Owing to his pretty meteoric rise to international fame, Hiddleston suddenly had the prospects to work with directors from Hollywood’s highest echelons in rapid succession, such as Woody Allen (Midnight in Paris) and Steven Spielberg (War Horse), as well as leading indie director Jim Jarmusch for vampire drama Only Lovers Left Alive. He also stayed in touch with his British roots, starring opposite Rachel Weisz as her RAF pilot lover in a film adaptation of Terence Rattigan’s 1952 play The Deep Blue Sea, and as Prince Hal/Henry V in the BBC’s starry Shakespeare history plays adaptation The Hollow Crown.

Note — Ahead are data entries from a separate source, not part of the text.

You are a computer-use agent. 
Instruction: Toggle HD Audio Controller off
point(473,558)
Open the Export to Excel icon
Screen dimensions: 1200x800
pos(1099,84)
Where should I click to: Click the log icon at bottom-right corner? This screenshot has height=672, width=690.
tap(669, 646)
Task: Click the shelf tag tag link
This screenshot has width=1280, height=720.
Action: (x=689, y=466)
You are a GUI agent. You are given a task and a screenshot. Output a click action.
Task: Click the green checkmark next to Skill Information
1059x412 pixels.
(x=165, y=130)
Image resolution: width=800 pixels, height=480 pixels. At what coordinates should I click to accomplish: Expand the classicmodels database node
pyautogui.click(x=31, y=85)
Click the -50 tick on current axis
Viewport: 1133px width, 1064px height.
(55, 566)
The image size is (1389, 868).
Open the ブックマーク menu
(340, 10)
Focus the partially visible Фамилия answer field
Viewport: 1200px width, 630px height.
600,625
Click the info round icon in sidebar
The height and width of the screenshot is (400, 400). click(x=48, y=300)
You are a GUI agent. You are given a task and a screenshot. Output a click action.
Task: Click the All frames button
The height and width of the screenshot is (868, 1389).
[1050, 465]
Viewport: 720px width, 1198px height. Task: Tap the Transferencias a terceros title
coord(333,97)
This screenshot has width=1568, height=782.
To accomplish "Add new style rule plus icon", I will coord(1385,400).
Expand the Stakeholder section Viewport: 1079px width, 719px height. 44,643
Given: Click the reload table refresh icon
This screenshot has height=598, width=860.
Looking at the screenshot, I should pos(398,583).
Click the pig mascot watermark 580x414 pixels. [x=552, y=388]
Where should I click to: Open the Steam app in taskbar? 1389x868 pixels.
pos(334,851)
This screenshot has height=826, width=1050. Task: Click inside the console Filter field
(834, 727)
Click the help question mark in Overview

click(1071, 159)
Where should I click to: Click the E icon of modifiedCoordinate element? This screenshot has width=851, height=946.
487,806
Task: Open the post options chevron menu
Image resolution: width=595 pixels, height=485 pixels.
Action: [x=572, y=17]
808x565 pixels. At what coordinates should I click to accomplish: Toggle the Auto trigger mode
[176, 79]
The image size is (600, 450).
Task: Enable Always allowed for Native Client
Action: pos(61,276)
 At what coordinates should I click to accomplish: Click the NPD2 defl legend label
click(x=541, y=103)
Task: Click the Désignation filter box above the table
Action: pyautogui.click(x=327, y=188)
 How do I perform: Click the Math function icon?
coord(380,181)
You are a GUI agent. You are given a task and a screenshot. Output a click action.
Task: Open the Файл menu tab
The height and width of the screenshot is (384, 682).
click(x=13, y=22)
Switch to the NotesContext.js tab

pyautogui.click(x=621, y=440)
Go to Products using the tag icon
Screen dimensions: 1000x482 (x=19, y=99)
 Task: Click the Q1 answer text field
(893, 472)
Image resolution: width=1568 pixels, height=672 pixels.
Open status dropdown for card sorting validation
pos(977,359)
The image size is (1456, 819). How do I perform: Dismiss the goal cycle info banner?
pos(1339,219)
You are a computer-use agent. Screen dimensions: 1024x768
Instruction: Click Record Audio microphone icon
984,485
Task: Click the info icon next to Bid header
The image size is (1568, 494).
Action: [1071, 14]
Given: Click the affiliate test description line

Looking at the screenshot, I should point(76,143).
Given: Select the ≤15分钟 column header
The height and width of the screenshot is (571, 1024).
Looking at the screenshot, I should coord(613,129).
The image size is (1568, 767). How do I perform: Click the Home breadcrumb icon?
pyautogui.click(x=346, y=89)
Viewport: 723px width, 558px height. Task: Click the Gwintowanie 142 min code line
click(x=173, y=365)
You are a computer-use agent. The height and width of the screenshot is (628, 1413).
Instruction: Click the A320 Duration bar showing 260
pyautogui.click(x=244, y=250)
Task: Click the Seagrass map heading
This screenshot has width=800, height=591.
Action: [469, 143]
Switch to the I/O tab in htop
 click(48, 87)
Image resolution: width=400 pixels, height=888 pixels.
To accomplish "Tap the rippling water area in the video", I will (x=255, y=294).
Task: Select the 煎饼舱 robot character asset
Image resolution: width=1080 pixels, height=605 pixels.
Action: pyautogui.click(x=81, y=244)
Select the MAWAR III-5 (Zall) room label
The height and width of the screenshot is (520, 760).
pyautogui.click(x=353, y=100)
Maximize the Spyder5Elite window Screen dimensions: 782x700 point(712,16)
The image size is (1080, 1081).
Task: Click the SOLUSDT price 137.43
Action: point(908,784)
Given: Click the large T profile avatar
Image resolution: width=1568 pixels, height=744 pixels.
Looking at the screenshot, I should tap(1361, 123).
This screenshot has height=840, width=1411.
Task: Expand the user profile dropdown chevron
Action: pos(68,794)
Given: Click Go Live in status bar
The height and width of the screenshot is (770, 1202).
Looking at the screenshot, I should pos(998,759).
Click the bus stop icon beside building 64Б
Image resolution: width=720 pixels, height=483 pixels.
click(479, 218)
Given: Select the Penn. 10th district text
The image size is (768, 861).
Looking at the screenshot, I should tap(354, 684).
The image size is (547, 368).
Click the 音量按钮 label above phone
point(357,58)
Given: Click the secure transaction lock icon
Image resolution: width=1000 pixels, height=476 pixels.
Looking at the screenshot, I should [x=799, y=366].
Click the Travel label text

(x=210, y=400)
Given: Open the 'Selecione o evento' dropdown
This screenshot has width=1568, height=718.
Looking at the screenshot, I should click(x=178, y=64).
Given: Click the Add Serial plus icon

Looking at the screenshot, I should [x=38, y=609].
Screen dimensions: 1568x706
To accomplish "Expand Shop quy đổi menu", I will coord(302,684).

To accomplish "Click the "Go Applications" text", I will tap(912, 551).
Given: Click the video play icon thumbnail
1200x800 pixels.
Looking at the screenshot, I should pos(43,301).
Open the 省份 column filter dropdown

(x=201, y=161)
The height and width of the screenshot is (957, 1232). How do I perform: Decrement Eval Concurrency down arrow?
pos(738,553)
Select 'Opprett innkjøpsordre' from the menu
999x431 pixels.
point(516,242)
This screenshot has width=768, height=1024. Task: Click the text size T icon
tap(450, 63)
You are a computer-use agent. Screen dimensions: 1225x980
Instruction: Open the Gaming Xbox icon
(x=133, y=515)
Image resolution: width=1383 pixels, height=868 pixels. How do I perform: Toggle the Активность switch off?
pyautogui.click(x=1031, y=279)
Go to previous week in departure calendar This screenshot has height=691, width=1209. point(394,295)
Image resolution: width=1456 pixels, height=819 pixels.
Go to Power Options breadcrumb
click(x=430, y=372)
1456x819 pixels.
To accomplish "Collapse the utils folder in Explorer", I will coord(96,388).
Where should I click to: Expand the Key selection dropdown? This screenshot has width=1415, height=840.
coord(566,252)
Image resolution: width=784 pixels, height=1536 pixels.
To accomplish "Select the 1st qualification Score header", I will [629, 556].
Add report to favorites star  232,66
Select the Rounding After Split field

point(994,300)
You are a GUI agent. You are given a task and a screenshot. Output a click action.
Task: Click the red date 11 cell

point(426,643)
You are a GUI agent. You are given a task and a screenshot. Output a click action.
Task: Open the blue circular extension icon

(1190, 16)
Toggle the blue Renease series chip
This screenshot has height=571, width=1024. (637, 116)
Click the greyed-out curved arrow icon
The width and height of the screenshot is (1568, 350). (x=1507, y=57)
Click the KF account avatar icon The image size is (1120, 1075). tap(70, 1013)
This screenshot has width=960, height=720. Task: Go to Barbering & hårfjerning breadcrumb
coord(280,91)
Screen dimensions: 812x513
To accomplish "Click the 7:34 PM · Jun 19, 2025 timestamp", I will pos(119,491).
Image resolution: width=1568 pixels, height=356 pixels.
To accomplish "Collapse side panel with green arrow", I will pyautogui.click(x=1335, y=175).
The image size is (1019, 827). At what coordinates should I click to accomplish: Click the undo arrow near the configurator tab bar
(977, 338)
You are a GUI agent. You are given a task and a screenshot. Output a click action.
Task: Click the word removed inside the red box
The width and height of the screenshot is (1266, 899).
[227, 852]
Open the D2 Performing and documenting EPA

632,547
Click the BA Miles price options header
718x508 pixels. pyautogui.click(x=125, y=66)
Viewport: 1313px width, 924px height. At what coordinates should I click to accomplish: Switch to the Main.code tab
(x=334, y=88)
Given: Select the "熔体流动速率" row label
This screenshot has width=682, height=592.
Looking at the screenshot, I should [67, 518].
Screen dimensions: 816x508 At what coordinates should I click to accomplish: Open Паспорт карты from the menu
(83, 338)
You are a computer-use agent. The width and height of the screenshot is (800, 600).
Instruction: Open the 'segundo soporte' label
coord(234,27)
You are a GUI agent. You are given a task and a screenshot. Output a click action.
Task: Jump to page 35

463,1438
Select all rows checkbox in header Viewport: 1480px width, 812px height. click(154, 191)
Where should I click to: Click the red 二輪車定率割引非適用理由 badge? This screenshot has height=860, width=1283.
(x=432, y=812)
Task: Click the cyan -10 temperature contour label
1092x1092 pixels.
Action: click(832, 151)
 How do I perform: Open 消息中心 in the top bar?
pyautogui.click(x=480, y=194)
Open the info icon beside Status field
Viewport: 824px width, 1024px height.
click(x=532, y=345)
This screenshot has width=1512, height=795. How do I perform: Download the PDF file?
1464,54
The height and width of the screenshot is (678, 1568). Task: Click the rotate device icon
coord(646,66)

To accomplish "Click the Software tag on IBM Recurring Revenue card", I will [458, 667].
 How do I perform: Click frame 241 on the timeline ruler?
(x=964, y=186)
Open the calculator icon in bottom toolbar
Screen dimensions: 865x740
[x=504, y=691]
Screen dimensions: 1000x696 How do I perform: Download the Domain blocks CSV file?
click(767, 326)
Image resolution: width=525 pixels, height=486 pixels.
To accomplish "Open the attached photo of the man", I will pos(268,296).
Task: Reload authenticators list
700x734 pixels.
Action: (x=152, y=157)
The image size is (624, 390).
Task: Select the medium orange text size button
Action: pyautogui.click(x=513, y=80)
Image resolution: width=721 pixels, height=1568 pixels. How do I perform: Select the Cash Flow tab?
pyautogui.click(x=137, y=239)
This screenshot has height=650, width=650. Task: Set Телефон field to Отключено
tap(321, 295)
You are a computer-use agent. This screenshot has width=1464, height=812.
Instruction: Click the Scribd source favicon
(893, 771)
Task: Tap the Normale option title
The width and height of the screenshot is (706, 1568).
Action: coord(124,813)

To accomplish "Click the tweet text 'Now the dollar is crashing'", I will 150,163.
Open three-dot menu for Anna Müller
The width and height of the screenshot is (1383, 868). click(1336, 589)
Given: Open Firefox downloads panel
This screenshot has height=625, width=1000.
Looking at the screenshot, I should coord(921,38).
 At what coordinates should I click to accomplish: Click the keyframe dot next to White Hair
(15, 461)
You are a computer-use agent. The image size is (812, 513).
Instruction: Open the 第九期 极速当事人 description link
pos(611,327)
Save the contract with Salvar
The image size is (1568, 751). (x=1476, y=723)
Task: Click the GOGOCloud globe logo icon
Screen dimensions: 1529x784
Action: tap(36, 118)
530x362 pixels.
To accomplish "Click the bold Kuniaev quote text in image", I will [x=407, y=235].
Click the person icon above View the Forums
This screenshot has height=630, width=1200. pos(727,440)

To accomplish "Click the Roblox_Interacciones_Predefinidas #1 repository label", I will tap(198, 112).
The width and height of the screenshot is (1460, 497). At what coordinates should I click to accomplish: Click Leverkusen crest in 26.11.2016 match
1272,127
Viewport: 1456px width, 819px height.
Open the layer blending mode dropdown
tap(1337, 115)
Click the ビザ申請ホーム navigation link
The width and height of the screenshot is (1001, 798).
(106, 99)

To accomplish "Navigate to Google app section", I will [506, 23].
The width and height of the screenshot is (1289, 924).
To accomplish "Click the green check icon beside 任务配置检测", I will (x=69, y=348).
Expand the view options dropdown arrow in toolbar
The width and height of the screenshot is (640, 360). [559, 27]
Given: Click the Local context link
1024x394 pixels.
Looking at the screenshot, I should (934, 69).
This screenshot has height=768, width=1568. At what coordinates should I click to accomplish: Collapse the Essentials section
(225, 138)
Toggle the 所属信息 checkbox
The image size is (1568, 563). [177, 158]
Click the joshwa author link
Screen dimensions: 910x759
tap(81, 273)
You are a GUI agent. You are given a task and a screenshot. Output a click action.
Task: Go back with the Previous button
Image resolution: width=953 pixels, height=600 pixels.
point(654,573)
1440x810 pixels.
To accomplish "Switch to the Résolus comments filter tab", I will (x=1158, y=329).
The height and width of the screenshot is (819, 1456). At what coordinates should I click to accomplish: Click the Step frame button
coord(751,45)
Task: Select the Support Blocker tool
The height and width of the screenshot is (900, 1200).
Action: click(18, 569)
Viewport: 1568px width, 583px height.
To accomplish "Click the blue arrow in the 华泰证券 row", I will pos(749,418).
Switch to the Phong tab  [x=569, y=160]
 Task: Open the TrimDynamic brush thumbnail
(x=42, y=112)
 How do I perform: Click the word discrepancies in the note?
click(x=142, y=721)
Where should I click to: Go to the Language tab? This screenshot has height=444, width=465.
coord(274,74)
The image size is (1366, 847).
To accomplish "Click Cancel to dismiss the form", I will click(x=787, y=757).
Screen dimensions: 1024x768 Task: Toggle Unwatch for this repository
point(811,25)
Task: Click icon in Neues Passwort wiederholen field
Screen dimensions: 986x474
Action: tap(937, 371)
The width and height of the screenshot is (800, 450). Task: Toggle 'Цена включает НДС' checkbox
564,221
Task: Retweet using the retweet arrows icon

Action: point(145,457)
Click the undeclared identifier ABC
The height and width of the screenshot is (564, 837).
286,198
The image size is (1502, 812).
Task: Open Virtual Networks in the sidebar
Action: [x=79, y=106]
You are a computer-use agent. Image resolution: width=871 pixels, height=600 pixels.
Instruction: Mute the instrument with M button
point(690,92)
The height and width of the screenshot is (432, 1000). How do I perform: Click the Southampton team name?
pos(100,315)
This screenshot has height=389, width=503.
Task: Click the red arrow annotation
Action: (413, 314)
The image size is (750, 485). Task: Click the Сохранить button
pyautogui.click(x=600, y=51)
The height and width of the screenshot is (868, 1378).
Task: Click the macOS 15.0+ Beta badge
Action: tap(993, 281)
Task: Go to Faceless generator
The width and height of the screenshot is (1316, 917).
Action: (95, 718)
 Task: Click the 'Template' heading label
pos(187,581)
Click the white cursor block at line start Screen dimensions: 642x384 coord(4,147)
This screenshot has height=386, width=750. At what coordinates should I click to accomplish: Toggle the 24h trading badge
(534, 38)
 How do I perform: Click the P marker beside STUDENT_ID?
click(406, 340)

As a fan of Jim Henson’s creations, Hiddleston also made time for a cameo in 2014’s Muppets Most Wanted (here he is flirting with Miss Piggy at the BAFTAs). A return to theatre and the Donmar Warehouse for Hiddleston made Coriolanus the hottest ticket of the season in London over the end of 2013 and into 2104, as well as warranting a live streaming of the production and netting Hiddleston an Evening Standard Award for Best Actor.


Hiddleston reminding us of his Shakespearean mettle in The Hollow Crown (2012). Courtesy of: BBC

Hiddleston has continued to make room in his somewhat-busy career to work on shorts (Out of Darkness, Friend Request Pending, and upcoming WillShake) and again with Joanna Hogg in Archipelago and Exhibition. Last year also saw Hiddleston star as Thomas Sharpe in Guillermo de Toro’s lavish and gothic, albeit somewhat creaky, gore-fest Crimson Peak. 

2016 promises more Hiddleston for his fans with both the release of country singer Hank Williams biopic I Saw the Light in February and Ben Wheatley’s quite frankly bizarre High-Rise soon after. He will also be on the BBC again in an adaptation of John le Carré’s novel The Night Manager, alongside Hugh Laurie and Olivia Colman.


As Dr. Robert Laing in the Ben Wheatley-directed adaptation of J.G. Ballard’s dystopian novel High-Rise (2015). Courtesy of: StudioCanal

Looking further into the future Hiddleston continues to be both busy and enjoyably varied in his selected projects – according to IMDb, he’ll star in King Kong blockbuster prequel Kong: Skull Island in 2017 and, fear not, Marvel fans and Hiddlestoners alike, he’s due to grace our screens as Loki at least once again in Thor: Ragnarok. Phew.